Danjuma sees the light too by Wale Fatade


He is still a soldier’s soldier even at nearly 80. He still knows when to strike at the enemy’s solar plexus thereby inflicting maximum damage. For someone who abandoned college to enroll in the army, it must have taken considerable efforts to criticize the institution that made him publicly.

Theophilus Yakubu Danjuma’s words last Saturday at the Taraba State University’s maiden convocation ceremony in Jalingo, the state capital, should be examined more critically than the fulminations of President Muhammadu Buhari’s supporters. After all, whenever it suits them, they tell us to ignore the messenger and focus on the message, a piece of advice they needed now more than ever. Danjuma is not a flippant person and taciturn as ever, one can count on the fingers of one hand how many interviews he had given or how many times he actually accepted to chair public events. I remember how a senior colleague and I attempted to get an interview with him at an event in Muson Centre, Onikan, Lagos years ago. We ended getting an appointment in his house but still no interview.

So when a masquerader like him decides to come out, we should listen carefully. Of course, he is part of the ruling class that led us to the morass of governance we are currently enmeshed as a country. He has been part of the lead actors for long that he cannot be excused from whatever we are suffering from presently. But on a week that billionaire Bill Gates spoke truth to our leaders, Danjuma followed up with scathing words for his constituency, the military, or “armed forces” as he said in his address. I have a feeling that many who are condemning the man did not listen to his words completely as he did not said anything new than what some Nigerians have said before

The damnable part of Danjuma’s address for me is where he said, “The armed forces are not neutral, they collude, they collude, they collude with the armed bandits, they kill people, they kill Nigerians, they facilitate their movement, they cover them.” What would make a general turn on his primary constituency like this? Lest we forget, Danjuma’s rise to prominence in our political life as a nation was via the army, which he rose to serve as chief, the army gave him all literally. By the way, did he say anything different form what international observers like Amnesty International have been saying about our armed forces? Vast swathes of the northern part of Nigeria are witnessing low intensity warfare presently, waged ostensibly by either Boko Haram, whichever variant, or terrorists under the guise of herdsmen and the way we’ve handled them says so much about the value we place on human lives.

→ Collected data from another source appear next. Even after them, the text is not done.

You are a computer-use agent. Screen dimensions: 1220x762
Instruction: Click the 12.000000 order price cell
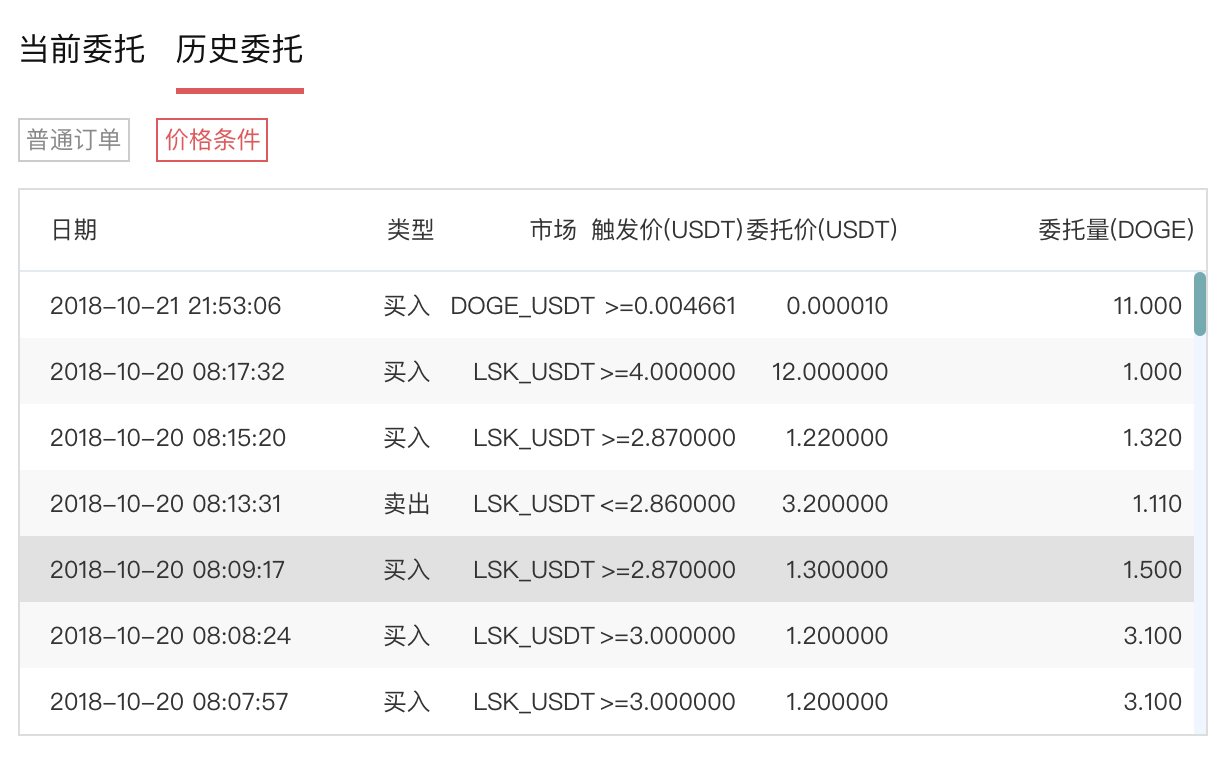tap(830, 372)
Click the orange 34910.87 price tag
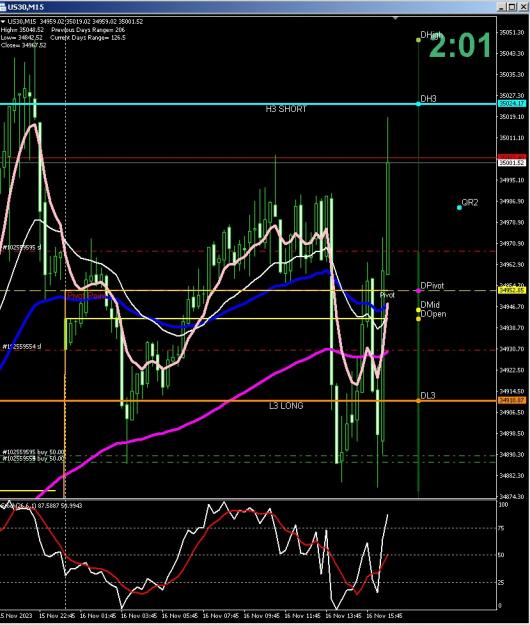This screenshot has height=625, width=530. (512, 400)
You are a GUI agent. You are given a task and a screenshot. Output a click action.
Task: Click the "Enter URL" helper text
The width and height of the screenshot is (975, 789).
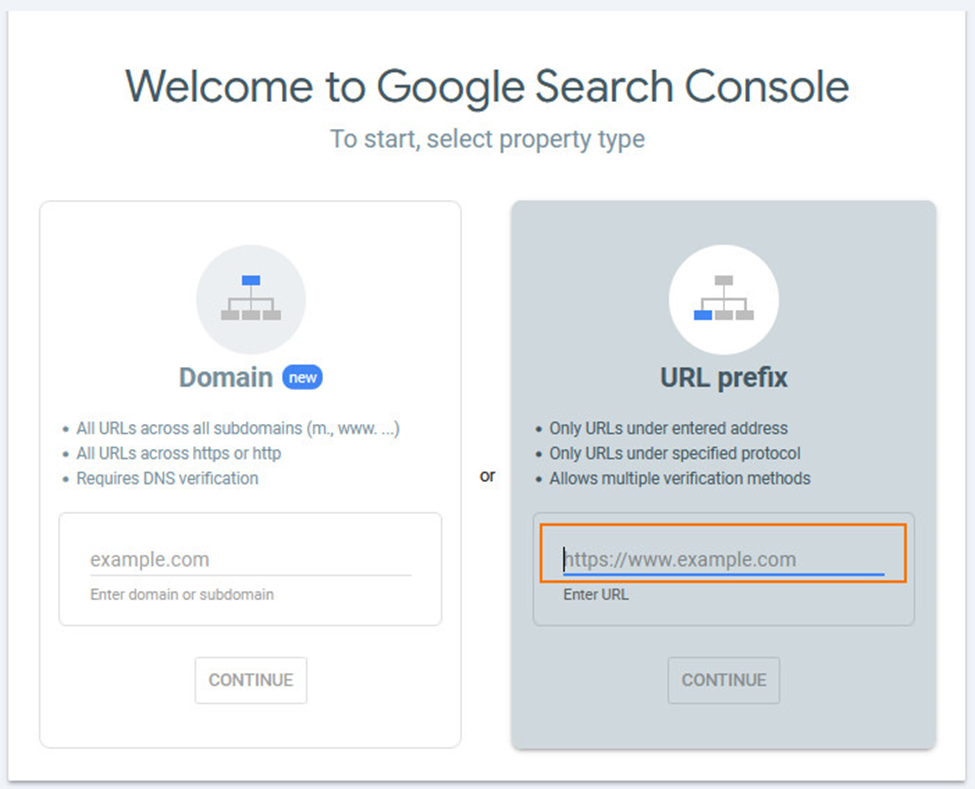coord(596,594)
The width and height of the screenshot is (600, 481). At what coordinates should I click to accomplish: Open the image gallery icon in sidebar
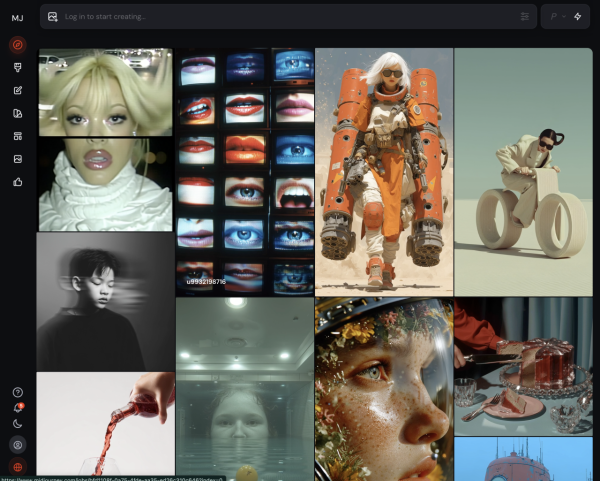click(17, 159)
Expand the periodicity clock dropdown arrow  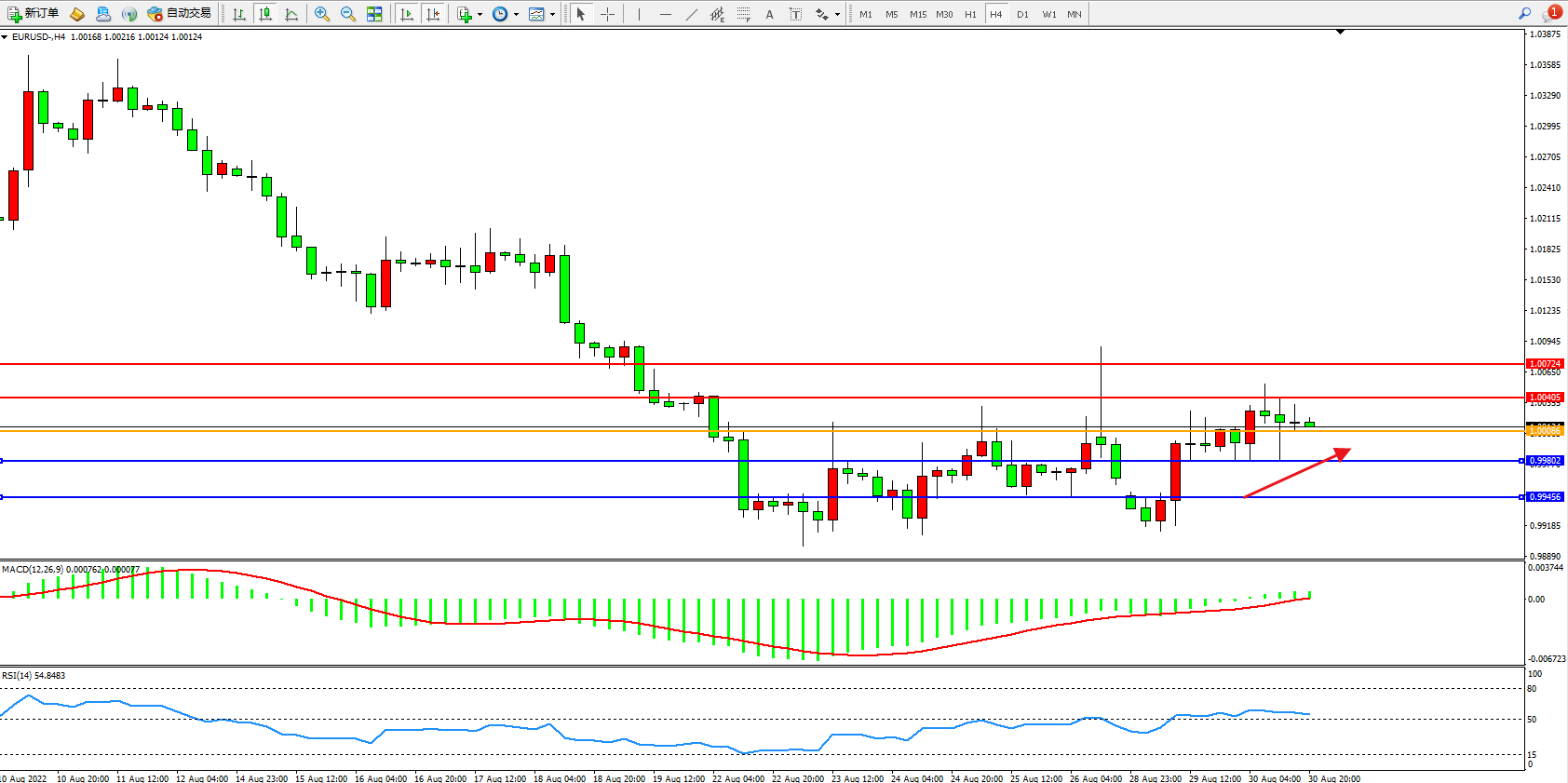click(516, 14)
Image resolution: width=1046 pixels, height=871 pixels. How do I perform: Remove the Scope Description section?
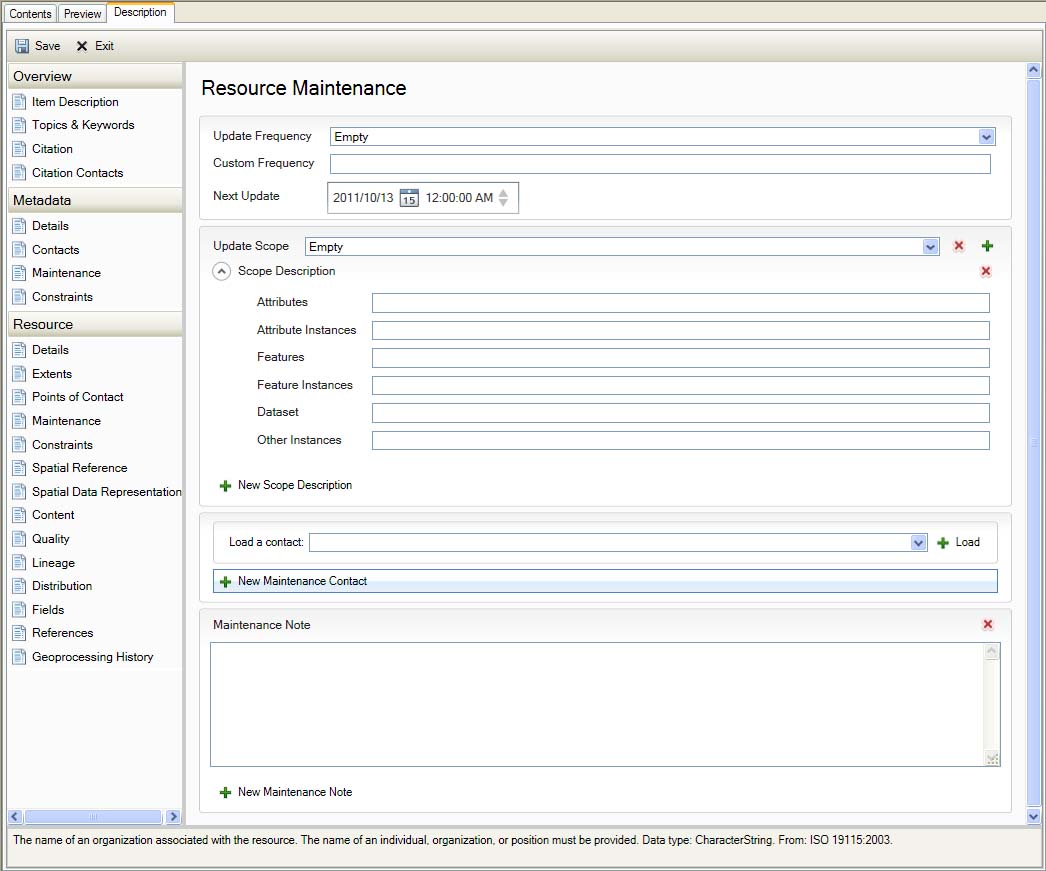[x=986, y=271]
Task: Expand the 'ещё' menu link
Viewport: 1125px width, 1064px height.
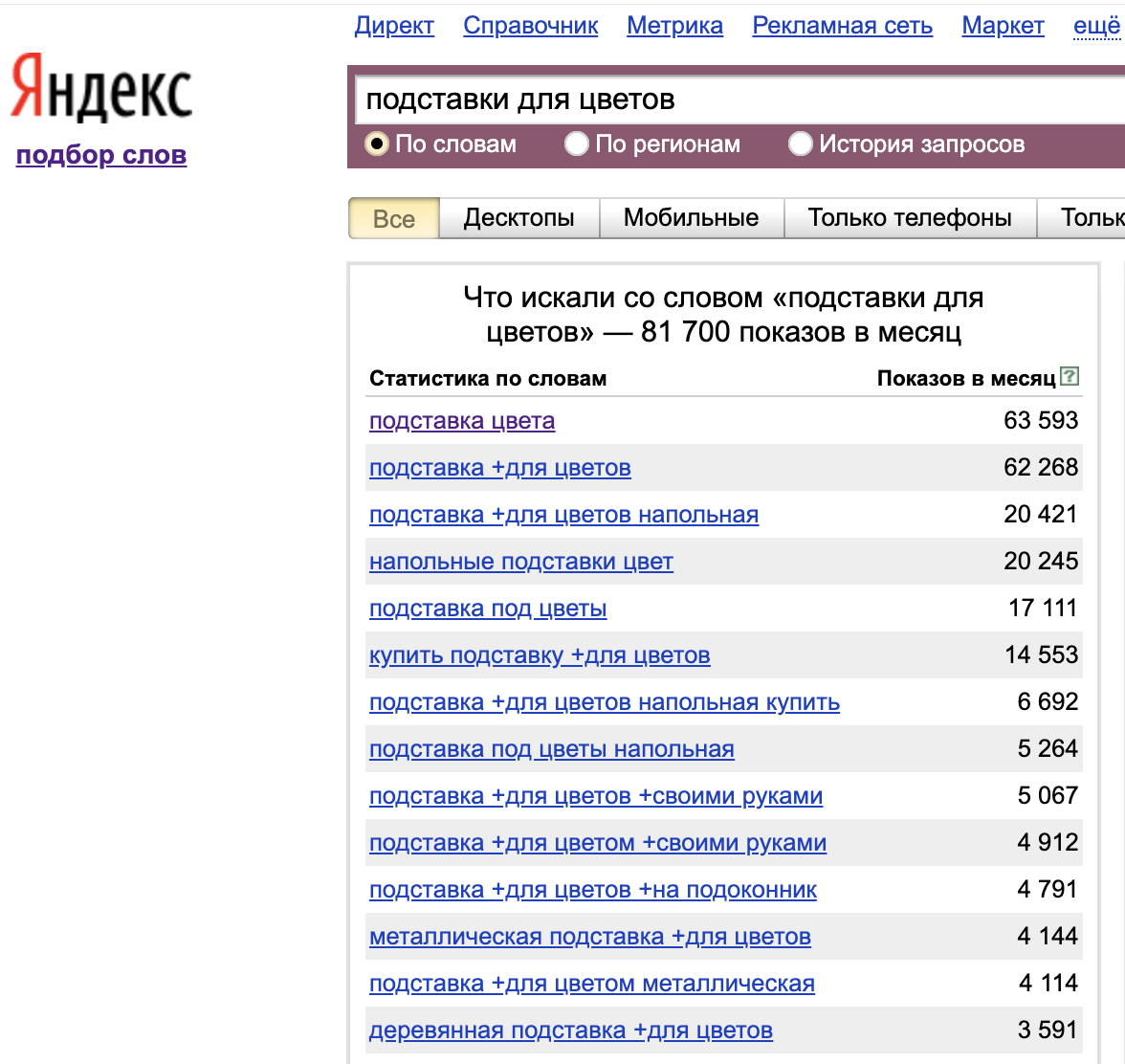Action: (1096, 26)
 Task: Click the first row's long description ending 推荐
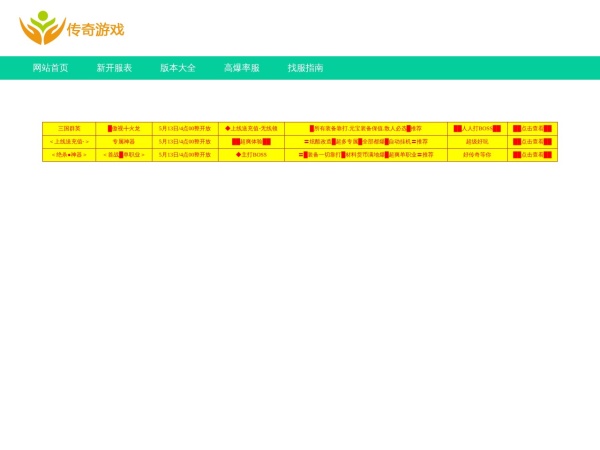point(366,129)
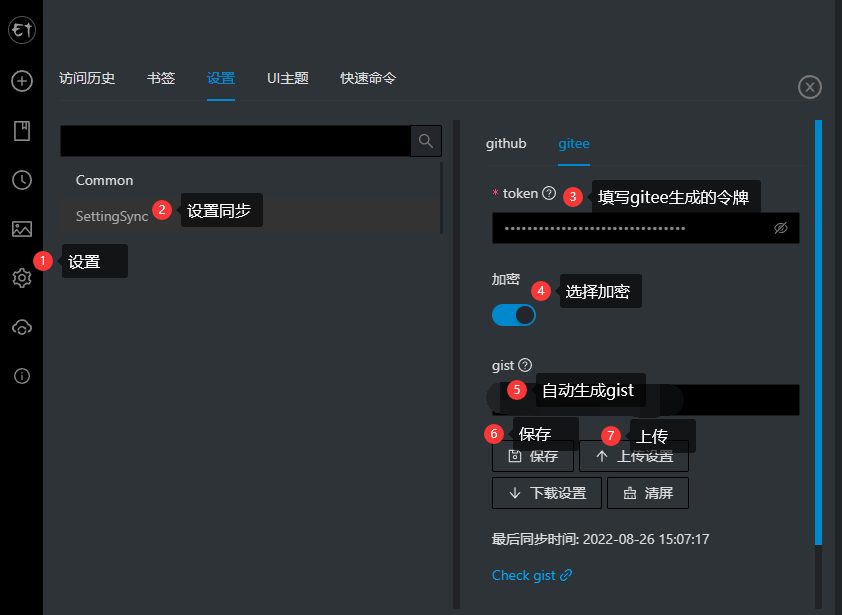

Have we forgotten also that our army has confessed that they are overstretched and so cannot keep up with the security needs of the country? Further, why do we pretend not to know that the armed forces are complicit in many areas they are carrying out different operations? There have been cases of soldiers aiding herdsmen in some states just as we all remember how the police responded in the sad incident of Benue State. Just as the way the Buhari government handled the herdsmen menace across the land, tardiness in coming to terms with the enormity and severity of the clashes with insensitive comments from the president himself and the defence minister combined together are enough for citizens to lose faith in government’s ability to deal with the crisis. Hopefully, nobody will claim again that anti-grazing law enacted by some states is responsible for the herdsmen-farmer clashes since Kogi does not have such.

Of course an eye for an eye leaves all blind, but the general’s warning cannot be ignored. ‘If you’re depending on the armed forces to stop the killings, you’ll die one by one,” Danjuma warned. It is easier preaching turning the other cheek when one is not at the receiving end; try telling that to Benue and Kogi citizens who have been at the receiving end of the herdsmen menace. Trust eagle eyed Nigerians, they’ve dug out the words of the Emir of Kano, Muhammadu Sanusi II, which he spoke on November 15, 2014 at a weekly recitation of Quran in Kano where he urged Nigerians to defend selves against Boko Haram, so, in essence, what did Danjuma say that has not been said before? Or how different is it from the numerous security levies we pay to secure our neighbourhood even when we have police?

People may huff and puff over what Danjuma said, but the fact remains that our armed forces have proven too incompetent and far enmeshed in crises that it is foolhardy depending on them to rescue us in times of danger. The critical question is not how did we get to this sorry state, but what are we doing to get out of the mess. That is the major essence of the words of the man from Takum, and a wise person will ruminate more on them.